In den Räumen des Landkreistages Baden-Württemberg fand am Freitag, den 26.06.2026 ein fachlicher Austausch zur Weiterentwicklung der Frühförderung statt. Im Mittelpunkt standen Fragen einer besseren Vernetzung zwischen Leistungen der solitären Frühförderung und der Komplexleistung Frühförderung vor Ort sowie Möglichkeiten einer verbesserten Übergangsgestaltung zwischen Frühförderung und Schule.

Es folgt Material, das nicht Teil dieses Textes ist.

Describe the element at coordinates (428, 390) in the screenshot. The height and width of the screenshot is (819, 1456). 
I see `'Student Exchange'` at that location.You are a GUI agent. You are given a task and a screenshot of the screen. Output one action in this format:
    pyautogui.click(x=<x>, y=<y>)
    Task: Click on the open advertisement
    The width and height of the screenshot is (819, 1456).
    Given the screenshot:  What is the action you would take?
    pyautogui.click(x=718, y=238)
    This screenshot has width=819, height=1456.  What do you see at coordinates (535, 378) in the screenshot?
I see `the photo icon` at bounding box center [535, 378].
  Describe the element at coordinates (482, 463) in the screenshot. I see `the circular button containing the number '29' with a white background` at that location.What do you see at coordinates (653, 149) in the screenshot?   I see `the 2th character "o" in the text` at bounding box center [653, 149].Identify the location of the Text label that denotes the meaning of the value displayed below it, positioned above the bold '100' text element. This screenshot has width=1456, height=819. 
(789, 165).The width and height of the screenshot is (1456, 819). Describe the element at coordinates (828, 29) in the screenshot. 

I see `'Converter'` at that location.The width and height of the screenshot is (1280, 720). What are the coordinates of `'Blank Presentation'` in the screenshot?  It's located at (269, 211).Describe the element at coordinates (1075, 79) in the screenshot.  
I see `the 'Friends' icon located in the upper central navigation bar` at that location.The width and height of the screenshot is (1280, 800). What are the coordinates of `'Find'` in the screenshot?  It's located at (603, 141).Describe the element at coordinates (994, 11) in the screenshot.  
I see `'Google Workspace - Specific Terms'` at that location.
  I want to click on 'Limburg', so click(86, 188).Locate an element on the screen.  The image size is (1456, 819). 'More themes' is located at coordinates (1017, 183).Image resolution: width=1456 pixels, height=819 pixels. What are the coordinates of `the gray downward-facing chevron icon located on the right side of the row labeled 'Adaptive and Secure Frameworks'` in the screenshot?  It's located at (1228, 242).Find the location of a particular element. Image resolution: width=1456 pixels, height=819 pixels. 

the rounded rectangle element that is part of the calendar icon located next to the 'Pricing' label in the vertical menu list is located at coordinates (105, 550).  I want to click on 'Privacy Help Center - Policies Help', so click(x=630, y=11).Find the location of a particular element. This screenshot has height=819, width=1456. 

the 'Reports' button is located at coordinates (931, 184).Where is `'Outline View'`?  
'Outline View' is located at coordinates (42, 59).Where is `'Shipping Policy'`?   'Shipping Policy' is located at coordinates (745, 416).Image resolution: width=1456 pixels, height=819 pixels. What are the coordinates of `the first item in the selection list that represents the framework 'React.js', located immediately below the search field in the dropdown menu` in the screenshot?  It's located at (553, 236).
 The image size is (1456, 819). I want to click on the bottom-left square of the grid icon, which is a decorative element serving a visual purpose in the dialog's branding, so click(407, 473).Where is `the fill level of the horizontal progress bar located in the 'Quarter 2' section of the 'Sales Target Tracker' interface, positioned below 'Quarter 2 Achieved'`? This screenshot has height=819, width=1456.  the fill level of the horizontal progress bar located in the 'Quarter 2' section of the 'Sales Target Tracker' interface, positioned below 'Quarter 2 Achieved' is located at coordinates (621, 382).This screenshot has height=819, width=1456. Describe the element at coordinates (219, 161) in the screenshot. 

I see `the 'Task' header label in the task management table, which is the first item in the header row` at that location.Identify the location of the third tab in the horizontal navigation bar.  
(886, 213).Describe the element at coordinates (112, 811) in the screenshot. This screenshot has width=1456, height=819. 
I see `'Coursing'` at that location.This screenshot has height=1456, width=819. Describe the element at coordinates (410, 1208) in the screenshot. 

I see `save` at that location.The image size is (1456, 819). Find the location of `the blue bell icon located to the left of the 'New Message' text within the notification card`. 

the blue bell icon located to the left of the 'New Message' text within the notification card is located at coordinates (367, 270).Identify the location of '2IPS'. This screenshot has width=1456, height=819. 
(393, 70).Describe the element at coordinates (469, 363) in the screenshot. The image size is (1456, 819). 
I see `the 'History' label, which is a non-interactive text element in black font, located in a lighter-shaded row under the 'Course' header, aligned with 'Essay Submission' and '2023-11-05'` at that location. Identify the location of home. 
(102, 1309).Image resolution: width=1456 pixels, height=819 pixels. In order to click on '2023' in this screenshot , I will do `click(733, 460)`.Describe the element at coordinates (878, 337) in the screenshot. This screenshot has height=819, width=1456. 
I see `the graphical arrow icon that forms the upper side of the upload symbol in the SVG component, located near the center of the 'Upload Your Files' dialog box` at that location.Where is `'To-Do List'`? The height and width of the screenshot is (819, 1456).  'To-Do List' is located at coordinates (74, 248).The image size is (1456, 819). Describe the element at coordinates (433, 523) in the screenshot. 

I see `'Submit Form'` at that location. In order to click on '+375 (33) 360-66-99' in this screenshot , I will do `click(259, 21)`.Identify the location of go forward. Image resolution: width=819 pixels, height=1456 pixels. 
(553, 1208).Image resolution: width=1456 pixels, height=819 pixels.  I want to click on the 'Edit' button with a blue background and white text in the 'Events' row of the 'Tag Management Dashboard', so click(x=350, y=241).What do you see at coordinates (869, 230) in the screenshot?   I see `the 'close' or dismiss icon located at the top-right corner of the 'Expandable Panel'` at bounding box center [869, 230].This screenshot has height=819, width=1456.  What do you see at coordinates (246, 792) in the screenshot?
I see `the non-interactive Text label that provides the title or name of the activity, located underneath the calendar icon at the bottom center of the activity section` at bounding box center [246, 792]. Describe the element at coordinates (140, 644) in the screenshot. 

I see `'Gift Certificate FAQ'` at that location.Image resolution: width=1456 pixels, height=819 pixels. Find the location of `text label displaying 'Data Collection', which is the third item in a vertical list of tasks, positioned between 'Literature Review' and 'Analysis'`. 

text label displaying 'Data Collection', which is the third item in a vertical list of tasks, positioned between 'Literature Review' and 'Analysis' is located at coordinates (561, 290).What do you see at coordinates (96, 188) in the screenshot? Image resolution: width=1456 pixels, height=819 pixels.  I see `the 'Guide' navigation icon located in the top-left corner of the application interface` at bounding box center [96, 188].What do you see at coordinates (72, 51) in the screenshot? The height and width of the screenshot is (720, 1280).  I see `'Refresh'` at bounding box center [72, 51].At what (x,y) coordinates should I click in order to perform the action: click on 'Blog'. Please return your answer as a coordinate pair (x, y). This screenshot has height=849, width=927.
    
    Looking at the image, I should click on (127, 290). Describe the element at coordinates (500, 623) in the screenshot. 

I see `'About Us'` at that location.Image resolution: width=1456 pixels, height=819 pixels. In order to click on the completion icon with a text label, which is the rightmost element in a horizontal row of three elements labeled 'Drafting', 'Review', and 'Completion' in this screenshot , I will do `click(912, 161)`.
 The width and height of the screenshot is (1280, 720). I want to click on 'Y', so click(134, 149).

Für den BHP nahmen Geschäftsführer Kai-R. Timpe und Silvia Schmidt-Potzy, BHP-Fachgruppensprecherin Selbstständige, an dem Termin teil. Ebenfalls nahmen Vertretungen aus dem Kreis der Vereinbarungspartner der Landesrahmenvereinbarung Frühförderung sowie die Überregionale Arbeitsstelle Frühförderung Baden-Württemberg teil.
Der Austausch machte deutlich, wie wichtig abgestimmte Strukturen und eine verlässliche Zusammenarbeit der zuständigen Akteure vor Ort für eine gelingende Frühförderung sind. Hierzu sollen die Gespräche vor Ort geführt werden. Insbesondere an den Schnittstellen zwischen unterschiedlichen Leistungsformen sowie beim Übergang von der Frühförderung in die Schule braucht es tragfähige Konzepte, klare Zuständigkeiten und eine gemeinsame Perspektive auf die Bedarfe von Kindern und Familien.
Der BHP setzt sich dafür ein, die fachliche Weiterentwicklung der Frühförderung aktiv zu begleiten und die Perspektiven der heilpädagogischen Praxis in fachpolitische Prozesse einzubringen. Ziel bleibt es, Frühförderung als niedrigschwellige, interdisziplinäre und familienorientierte Leistung weiter zu stärken.